→ **WORK TO BE COMPLETED**:
An exact copy of each line below is needed, with no images in it.

───── RECORDS PROVIDED

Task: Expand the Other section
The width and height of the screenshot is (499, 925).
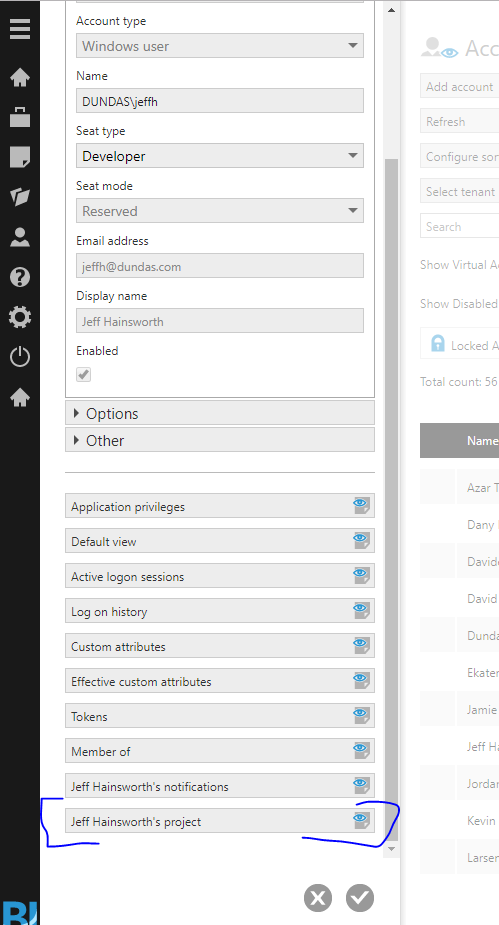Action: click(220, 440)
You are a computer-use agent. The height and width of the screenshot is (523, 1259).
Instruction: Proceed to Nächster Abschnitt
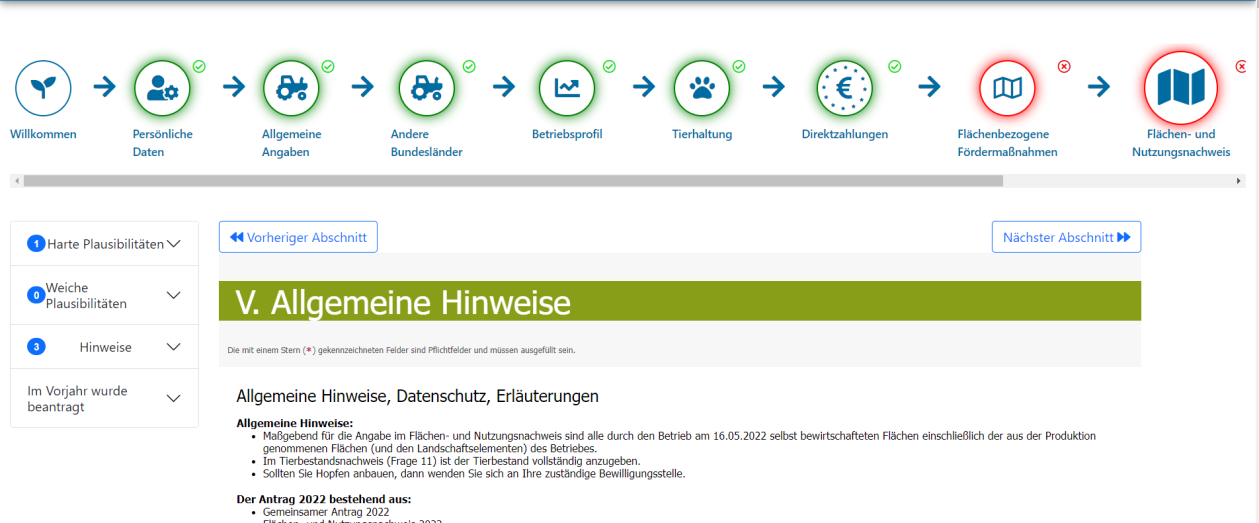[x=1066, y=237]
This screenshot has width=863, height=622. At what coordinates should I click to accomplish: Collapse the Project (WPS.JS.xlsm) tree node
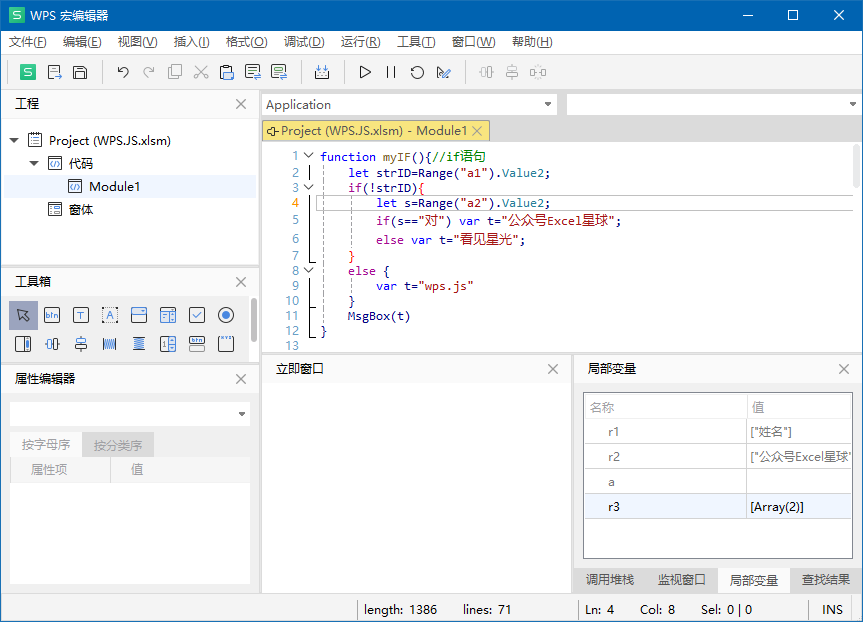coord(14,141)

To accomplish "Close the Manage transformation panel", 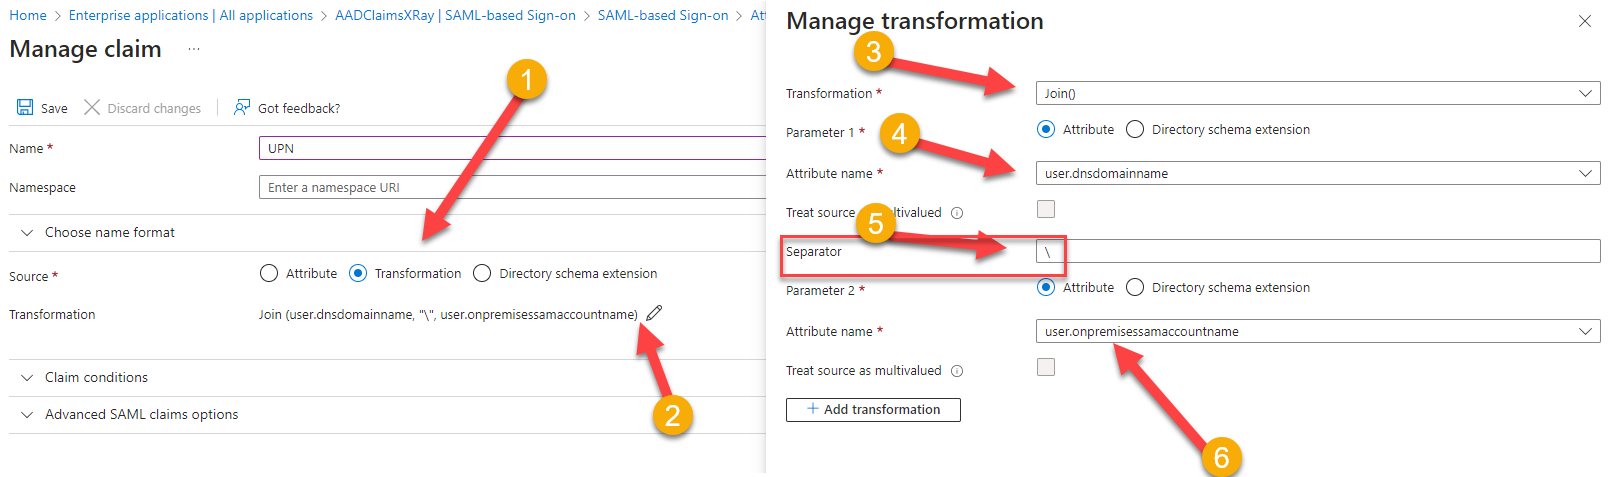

──────────

→ **ANSWER SPACE**:
Task: Expand the Other section
The width and height of the screenshot is (499, 925).
Action: click(220, 440)
You are a computer-use agent. The height and width of the screenshot is (523, 1259).
Instruction: Proceed to Nächster Abschnitt
[x=1066, y=237]
This screenshot has width=863, height=622. At what coordinates should I click to accomplish: Collapse the Project (WPS.JS.xlsm) tree node
coord(14,141)

To accomplish "Close the Manage transformation panel", 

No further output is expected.